Items from a data source:

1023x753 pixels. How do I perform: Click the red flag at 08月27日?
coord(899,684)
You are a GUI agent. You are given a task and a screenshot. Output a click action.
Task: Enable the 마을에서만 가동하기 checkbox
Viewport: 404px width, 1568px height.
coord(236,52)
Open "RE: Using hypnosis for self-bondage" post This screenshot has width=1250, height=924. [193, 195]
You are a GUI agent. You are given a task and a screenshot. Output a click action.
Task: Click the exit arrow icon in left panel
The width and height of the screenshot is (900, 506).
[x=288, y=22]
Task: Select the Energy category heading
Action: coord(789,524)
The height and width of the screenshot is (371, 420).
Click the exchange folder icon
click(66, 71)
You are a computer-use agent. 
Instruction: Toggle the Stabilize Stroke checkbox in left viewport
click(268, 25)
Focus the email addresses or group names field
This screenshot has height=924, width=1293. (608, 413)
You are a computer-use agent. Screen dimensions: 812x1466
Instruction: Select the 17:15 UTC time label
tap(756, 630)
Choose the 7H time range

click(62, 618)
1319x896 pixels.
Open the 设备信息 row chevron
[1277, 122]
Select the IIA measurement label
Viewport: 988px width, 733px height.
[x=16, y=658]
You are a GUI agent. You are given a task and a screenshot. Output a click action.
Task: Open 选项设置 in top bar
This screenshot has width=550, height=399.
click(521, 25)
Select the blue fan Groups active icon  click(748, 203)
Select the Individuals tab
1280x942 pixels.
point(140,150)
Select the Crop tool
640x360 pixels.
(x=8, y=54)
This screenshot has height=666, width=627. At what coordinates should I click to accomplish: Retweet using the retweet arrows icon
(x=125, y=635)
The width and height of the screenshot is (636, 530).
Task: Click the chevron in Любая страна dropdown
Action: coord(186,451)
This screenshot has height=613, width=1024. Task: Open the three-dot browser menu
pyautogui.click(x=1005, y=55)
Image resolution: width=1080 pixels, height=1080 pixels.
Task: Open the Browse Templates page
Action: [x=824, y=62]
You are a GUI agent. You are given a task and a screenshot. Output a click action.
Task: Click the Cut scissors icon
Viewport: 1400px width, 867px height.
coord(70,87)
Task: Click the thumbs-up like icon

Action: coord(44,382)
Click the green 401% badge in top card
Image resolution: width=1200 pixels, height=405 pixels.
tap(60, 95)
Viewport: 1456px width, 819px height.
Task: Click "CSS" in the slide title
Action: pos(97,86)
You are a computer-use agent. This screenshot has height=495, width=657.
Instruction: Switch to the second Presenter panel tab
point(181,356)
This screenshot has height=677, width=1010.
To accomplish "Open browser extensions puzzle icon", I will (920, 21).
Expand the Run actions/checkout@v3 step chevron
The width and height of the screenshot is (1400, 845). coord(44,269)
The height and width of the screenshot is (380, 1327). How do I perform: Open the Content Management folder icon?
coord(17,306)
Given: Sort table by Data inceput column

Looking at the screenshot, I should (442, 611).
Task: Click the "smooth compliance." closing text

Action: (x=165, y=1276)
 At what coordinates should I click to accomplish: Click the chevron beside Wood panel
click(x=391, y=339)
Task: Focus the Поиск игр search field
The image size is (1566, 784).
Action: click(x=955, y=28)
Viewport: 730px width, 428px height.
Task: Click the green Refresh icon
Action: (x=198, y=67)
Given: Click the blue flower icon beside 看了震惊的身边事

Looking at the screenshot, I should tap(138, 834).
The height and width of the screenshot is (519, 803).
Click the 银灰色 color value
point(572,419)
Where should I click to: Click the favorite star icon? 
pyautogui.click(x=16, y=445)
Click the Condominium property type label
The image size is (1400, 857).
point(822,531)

Problem details:
Only the number should be given: the count of lines above that hold the word "computer".

Written answer:
3